The first three to four months here were simply a long chain of disasters. Something I'd learned before and have heard since happens to almost everyone who moves to a foreign country. A notable exception is Indians. The integration specialist told they just seem to be naturally happy all the time. For the rest of it's a fast moving spiral down into, and back up out of, culture shock. In three weeks I crammed a new job, home, language, and major acquisitions into the crash course that is moving to a foreign country. Over a couple of months I stabilized it into a steady routine I could live with. Although I'm still constantly adapting, I've discovered that there's really no situation that can't be coped with given the right amount of patience. I think the current slow-down in blog entries is a combination of my increased comfort level and that there's not much of note going on these days. I guess they'd call me culturally integrated.

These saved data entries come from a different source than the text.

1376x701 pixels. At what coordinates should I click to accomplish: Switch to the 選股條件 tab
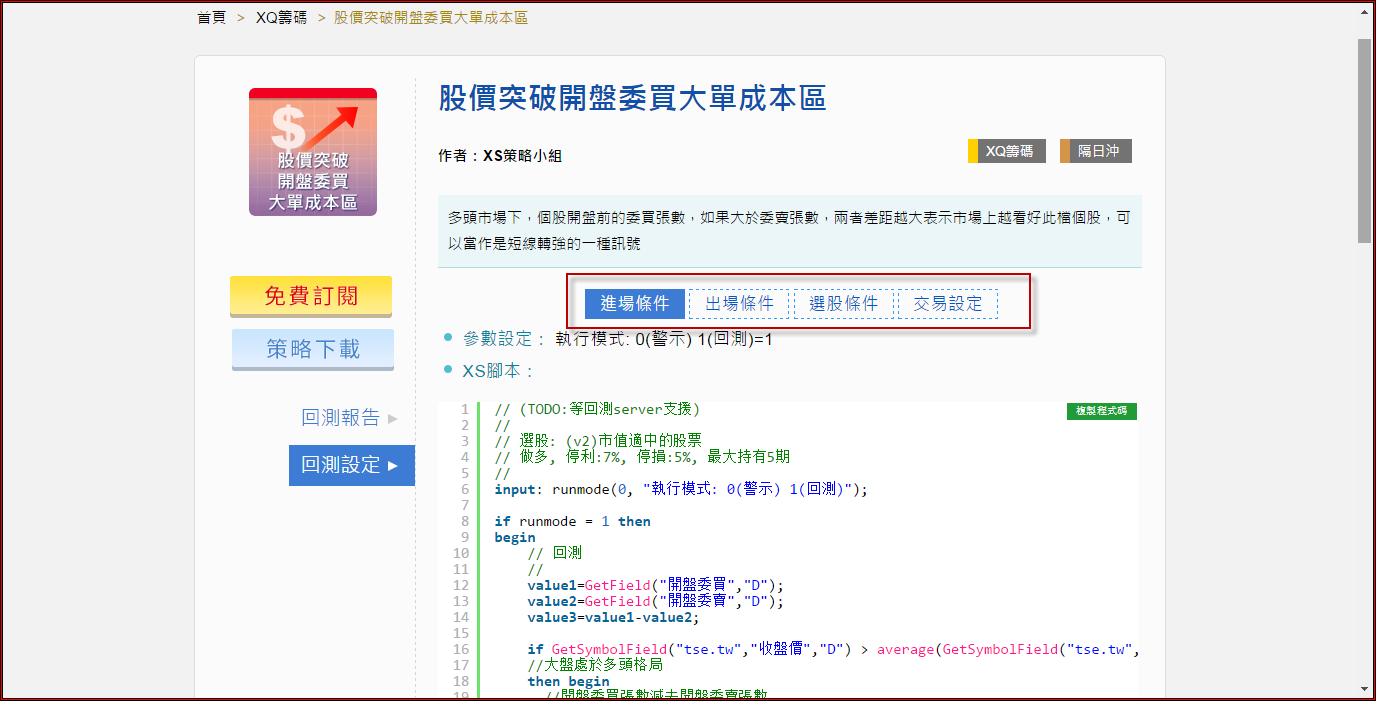click(843, 303)
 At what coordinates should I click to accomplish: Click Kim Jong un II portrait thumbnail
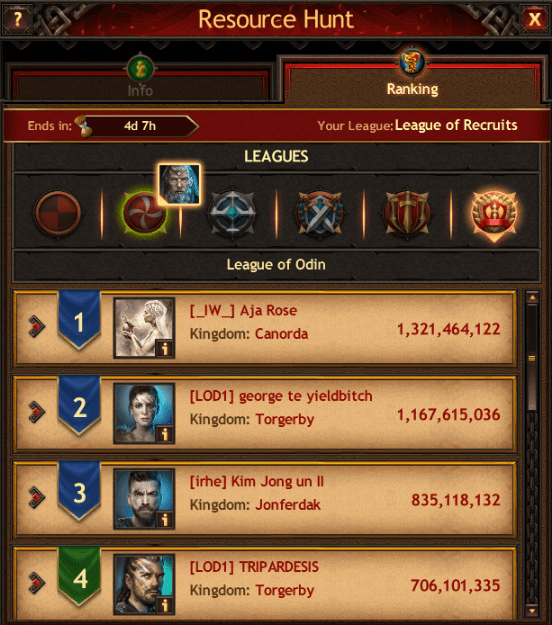click(144, 499)
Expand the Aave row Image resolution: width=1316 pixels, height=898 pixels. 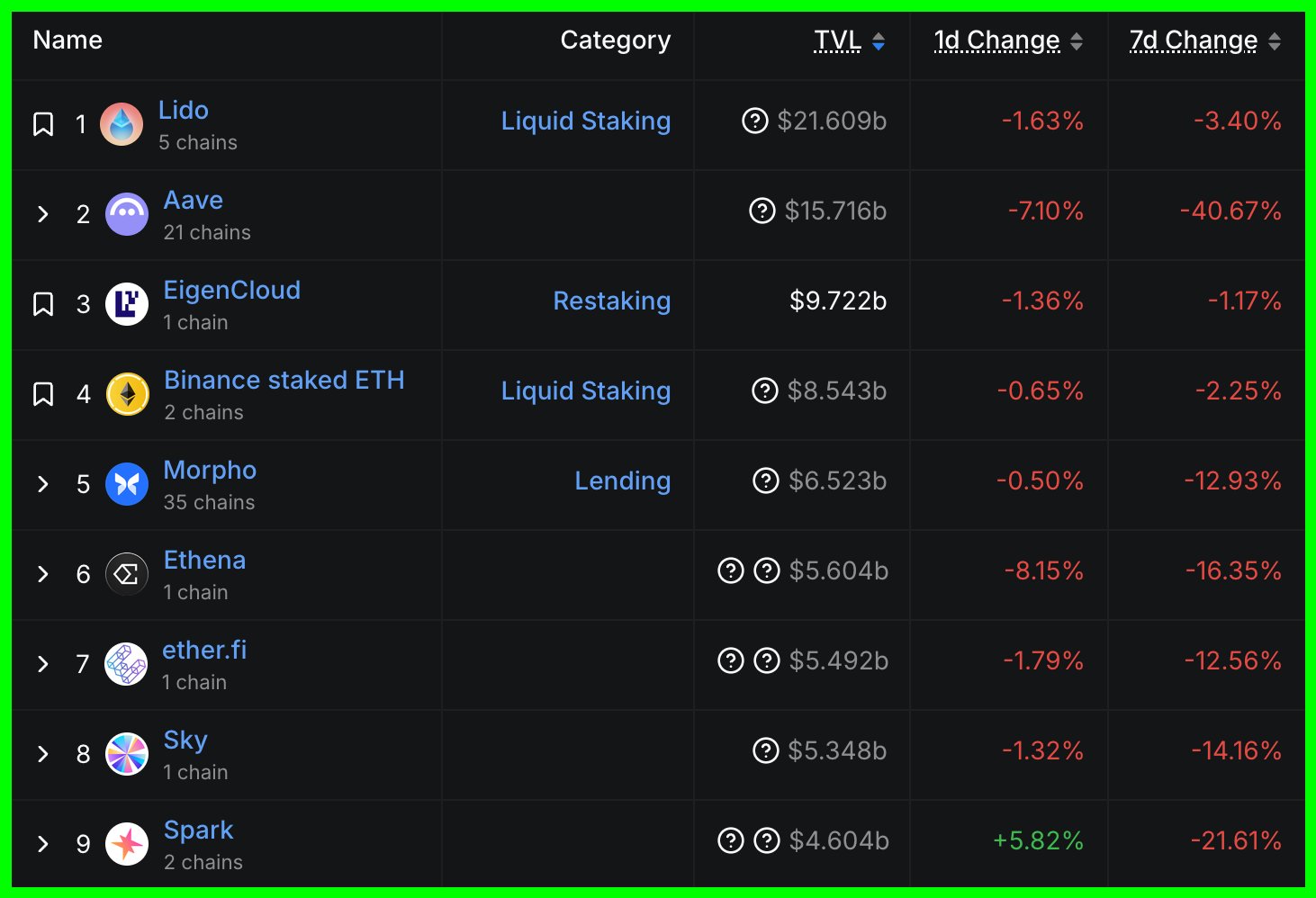[x=43, y=214]
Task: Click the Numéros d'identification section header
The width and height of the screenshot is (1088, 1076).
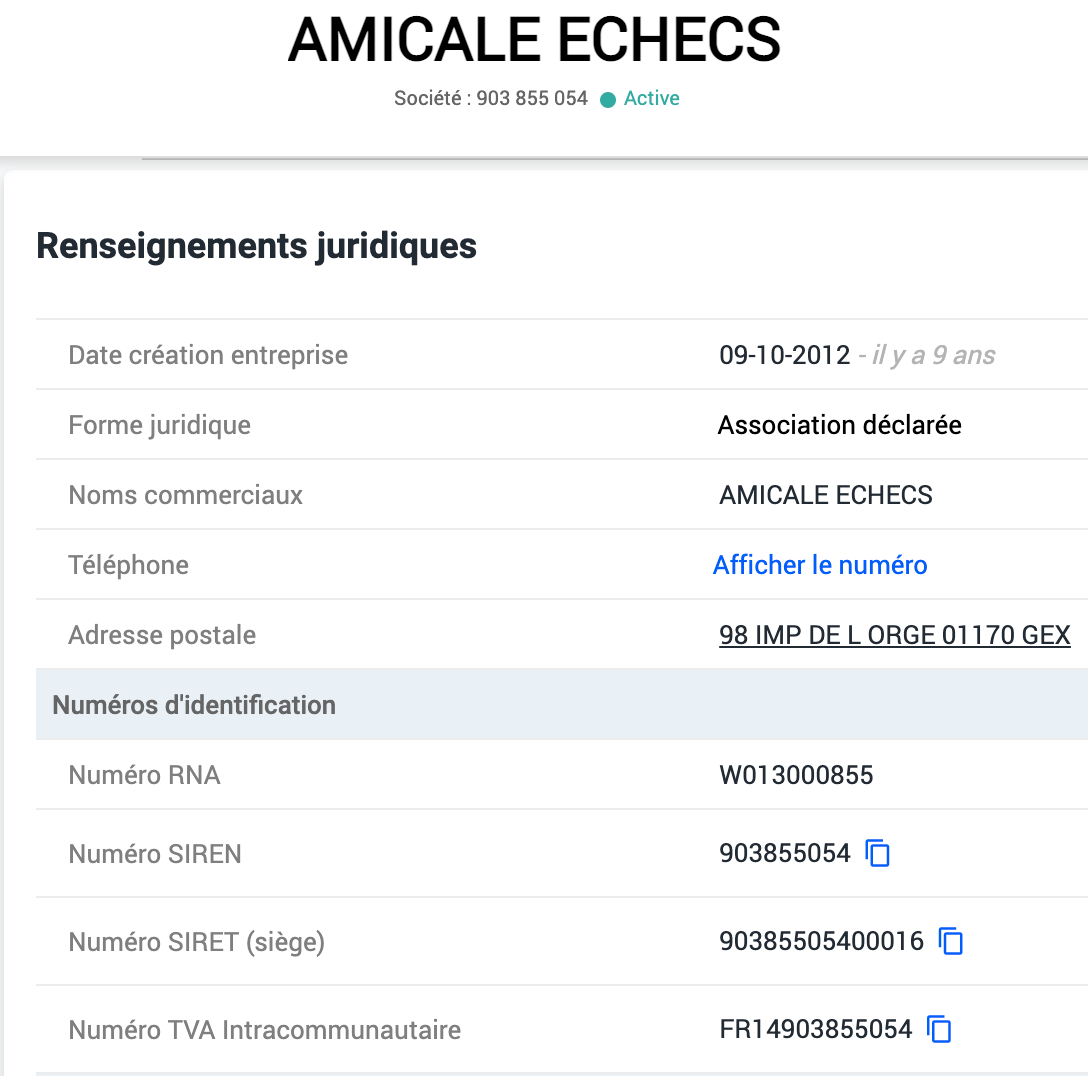Action: tap(194, 705)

Language is still, and always, a challenge. I'm communicating and mostly understanding but I still feel like the village idiot. I know my grammar is not always right and my sentences are usually short and simple. Complex shades of meaning are still out of my grasp and new situations sometimes result in a German switching over to English to help out. Something I don't think foreigners often encounter in the US.
Tomorrow I'll be flying home. I mean my real home, not this temporary state over here. I've missed it terribly. Though the communication is seldom, I am glad to hear, through Bill, about the number of people who want to see me while I'm there. I really miss everyone more than I ever thought I would. Germany has some great qualities in it's people and the countryside, but I know this is not permanent and they simply can't offer up a substitute for my friends. I could stay here permanently if I could bring Bill and about 100 or so people but that just makes logistics incredibly complicated. I'll instead settle for this as my half-way point.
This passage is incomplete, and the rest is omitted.